Dear KES Family:
A week does not go by when I don’t miss teaching in the classroom. Few things in life are better. Jeff Smith often says that he has the best gig going, and there is no doubt that teaching music at KES has brought him and his students decades of joy. I suspect that you would also see the exact same zest in Mrs. Shields’ Math class or in Mr. DeCoste’s Physics lessons. Teaching is, and should be, thoroughly enjoyable and rewarding. Happiness is not subject specific.
However, being an English teacher, I enjoyed a unique relationship with my students and with the literature we studied. Sometimes I miss the books as much as the students themselves. What could be better than spending a day with Prince Hamlet or Jane Eyre or Ozymandias?
Years ago (I actually think it was 28!) I taught a Canadian novel entitled Crabbe. Written by William Bell, it is the story of an angry teenager who eventually figures things out after he runs away into the wilderness. Far from civilization he meets a woman Mary who possesses a rough kind of wisdom. Crabbe is a whiner and has excuses for everything. She says to him, “You know what I think Crabbe? I think a person reaches maturity when he strikes the last name off the blame list.”

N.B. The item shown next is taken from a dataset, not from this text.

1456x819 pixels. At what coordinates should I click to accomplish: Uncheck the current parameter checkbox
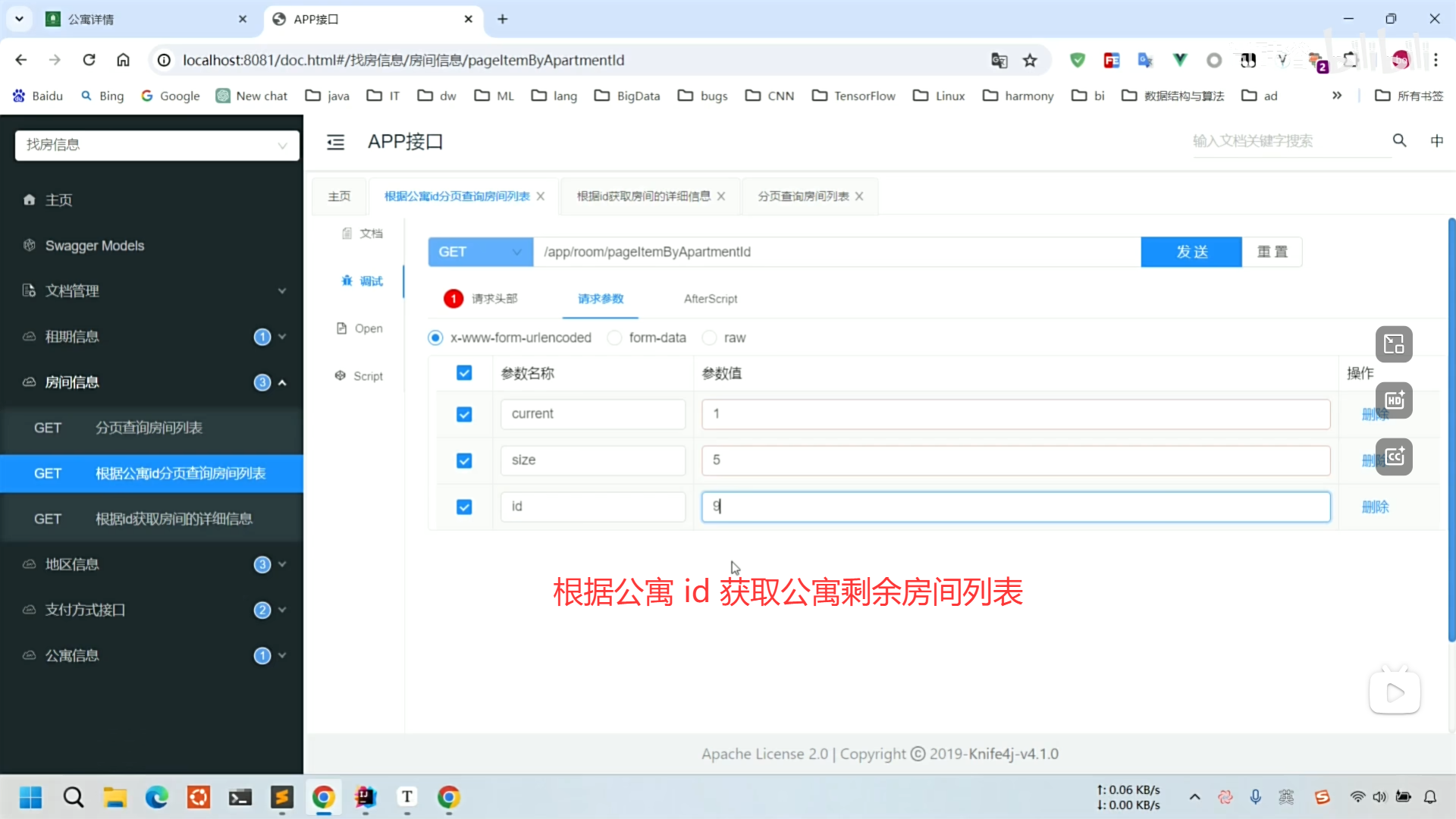464,415
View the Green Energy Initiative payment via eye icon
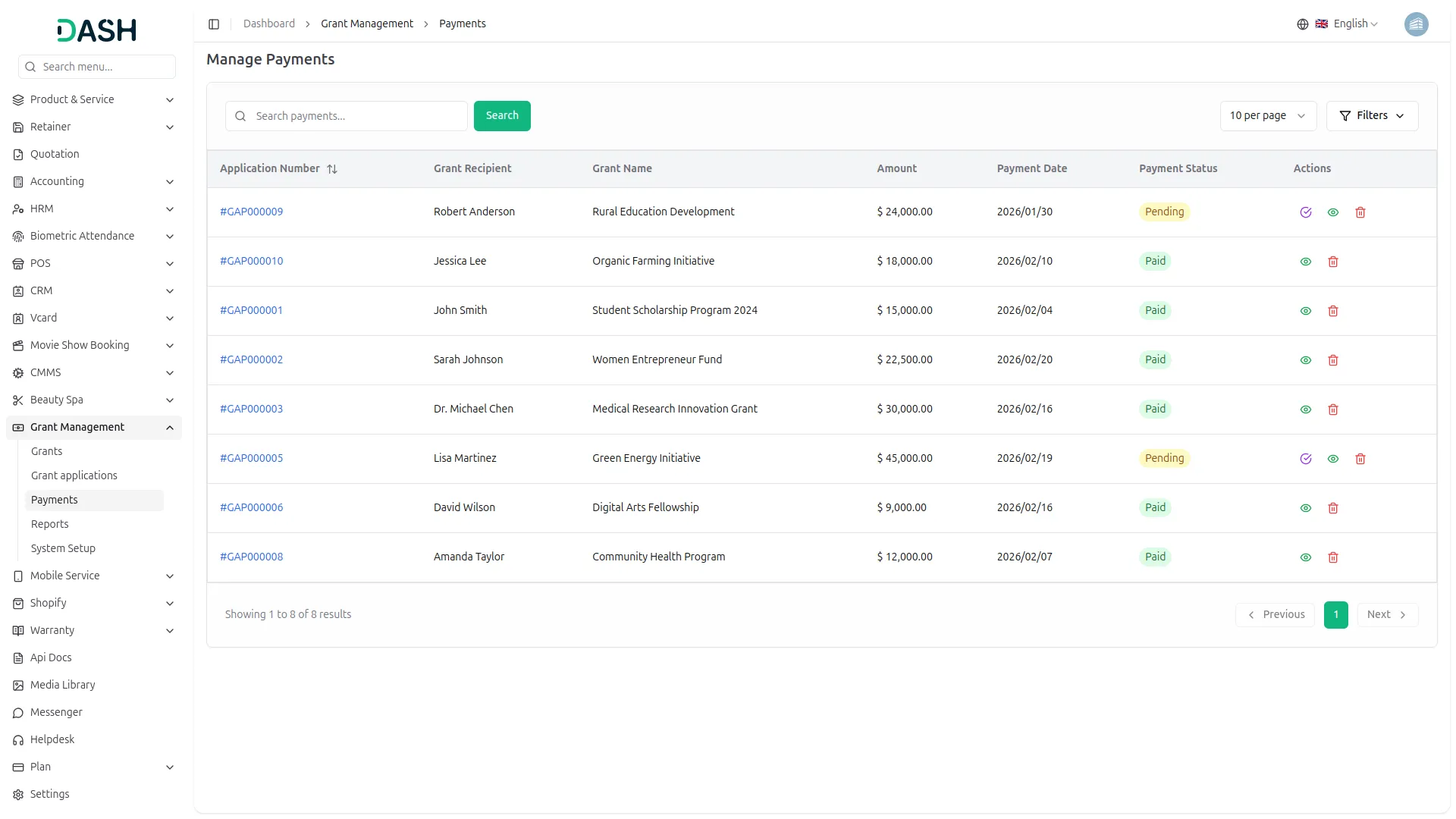The width and height of the screenshot is (1456, 819). pos(1333,459)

There are nuggets of wisdom in books and this is a good one. Growing up we have our rites of passage, rituals and ceremonies, but there is something about getting rid of one’s blame list that has always struck a chord for me as the best measure of adulthood. Being responsible and accountable for one’s life is not a function of chronological age or physical maturity. Unfortunately, we see examples all the time in the news of “adults” casting blame and accepting none. Literature is also rich with examples of maturity coming too late, often with tragic consequences. Hamlet is thirty before he stops his whining and starts acting with any real maturity. Juliet is not yet fourteen when she seems to suddenly grow up and take responsibility for her life and the predicament she is in.
Blaming others always seems rather hollow. Like cotton candy, excuses are never satisfying – either to the one making the excuse or the one hearing it. Mary also says to Crabbe, “Waiting around for someone to change your life is a loser’s game.” It is bluntly expressed but perfectly clear. Crabbe needed to hear this. From time to time I think we all do.